Those Achy Joints
For many, middle age and the “Golden Years” are greeted with achy joints slowing them down and preventing them from fully enjoying life. Don’t let that happen to you. Treating arthritis can be challenging, but there steps you can take to protect your joints from osteoarthritis.
Osteoarthritis affects nearly 14% over age 25 and 34% over age 65, but these numbers are a conservative estimate according to the CDC and don’t tell the whole story. Arthritis is the leading cause of disability in the US and it’s also expensive. People spend $2,600 in out-of-pocket expenses each year coping with their arthritis.
The mainstay of osteoarthritis treatment, non-steroidal anti-inflammatory drugs (NSAIDs) cause over 20,000 deaths a year mainly due to gastrointestinal bleeding and over 200,000 hospitalizations each year – not exactly drugs without risks. Plus, they actually accelerate cartilage damage in the joints in the long run while providing symptomatic relief in the short-term. They can adversely affect kidney function, too
What other options exist to manage this common and many times debilitating condition we call arthritis?
Treating Arthritis Without NSAIDs
First, some general advise for treating arthritis. Stay as active as possible. Moving arthritic joints helps to lubricate them and eases joint pain. Also, drink plenty of fluids and eat a low inflammatory diet. The typical American Diet is pro-inflammatory – so avoid it.
Focus on low glycemic foods in addition to adequate amounts of protein and healthy fats which are anti-inflammatory. Strive to achieve an optimal body weight – no reason to put extra stress on the joints with unnecessary body weight.
Curcumin: Curcumin is an Indian herb that has strong anti-inflammatory properties. It’s being researched more in more in the US including in clinical trials as an adjunct to cancer treatment. Curcumin inhibits nuclear factor-kappa alpha, the main control modulator of inflammation in the body. In a recent study, curcumin was found to be as effective as diclofenac (an NSAID) in the treatment of rheumatoid arthritis without the side effects.
Curcumin is not well absorbed, but a patented form called BCM-95 is highly bioavailable. Be sure to look for it in any curcumin supplement you buy. Try 500 mg of highly bioavailable curcumin a day.
Fish oil: Fish oil is good for just about everything. It too is a natural anti-inflammatory and is an omega-3 fatty acid. In this study fish oil was found to be effective in discogenic low back pain. It can also be effective for arthritic type of pain and provides many other health benefits especially on cardiovascular and neurologic health.
Fish oil also improves hormone-receptor sensitivity enabling our hormones to work more effectively. We recommend you buy a high quality brand and avoid the grocery store or drug store name brand.
Unless you’re taking a blood thinner, we recommend a total daily of 4,000 mg of fish oil daily.

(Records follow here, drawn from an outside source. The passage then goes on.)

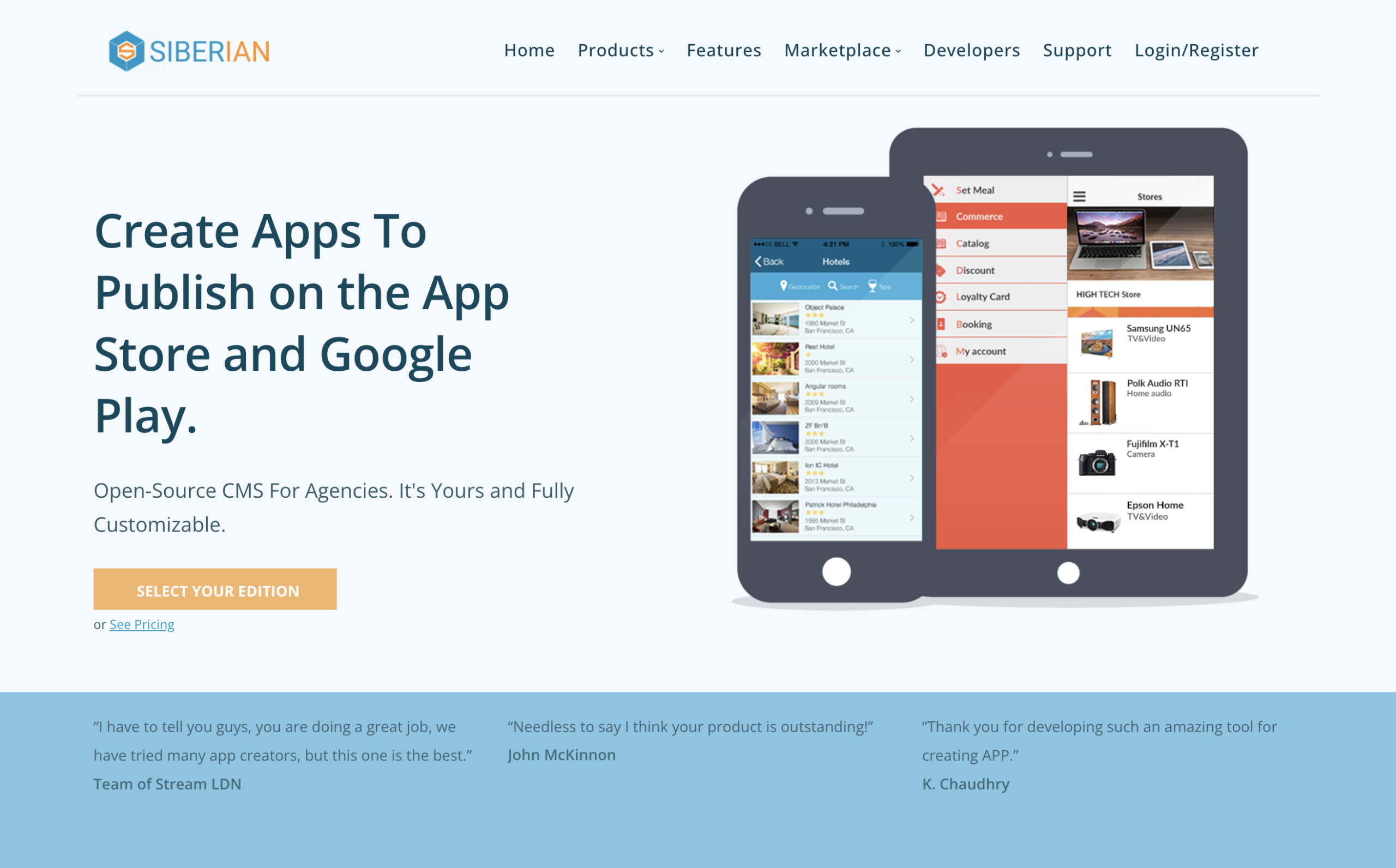Click the Login/Register text link
Image resolution: width=1396 pixels, height=868 pixels.
coord(1198,49)
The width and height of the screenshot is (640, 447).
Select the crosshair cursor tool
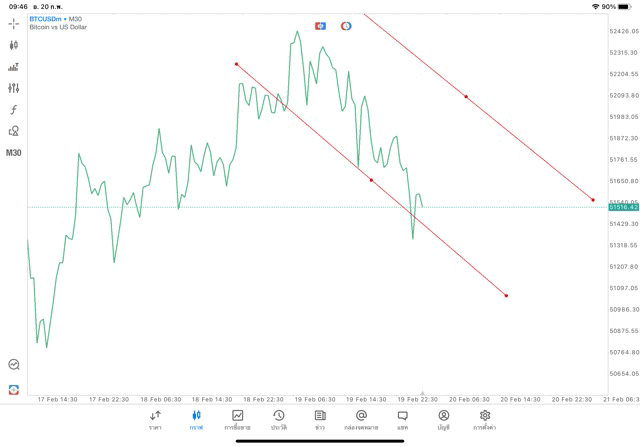coord(14,23)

Glucosamine-Chondroitin: Glucosamine and chondroitin have longed been study in the management of arthritis with mixed findings. Some studies have shown that the combination can retard joint changes seen on x-rays in addition to providing symptomatic relief. It is certainly worth trying either glucosamine alone or with chondroitin. In my experience about half the patients obtain some relief from gluosamine-chondroitin.
If you have an allergy to shell-fish don’t take them, and if you’re a diabetic glucosamine can elevate blood sugars. A standard dose is 1,500 mg of glucosamine and 1,200 mg of chondroitin.
Niacinamide: Niacinamide is vitamin B3 and related to niacin, which is sometimes used to treated cholesterol. Studies performed as early as 1949 and as late as 1996 showed the niacinamide is very effective at relieving arthritic pain of both rheumatoid and osteoarthritis.
MSM: MSM or methylsulfonlymethane is a naturally occurring sulfur compound found in the body. It’s a derivative of DMSO, which was found to be effective for arthritis, but was associated with many side effects that MSM does not cause. MSM is purported to reduce inflammation in the joints.
It’s association with DMSO has given MSM a bit of black eye and has affected its use in human clinical trials, but this study found MSM to improve physical function and reduce pain after 12 weeks of use in patients with arthritis. MSM is readily available often as part of a glucosamine-chondroitin supplement.
Don’t let arthritis slow you down. Try one or more of the supplements above before considering a NSAID. And, stay active.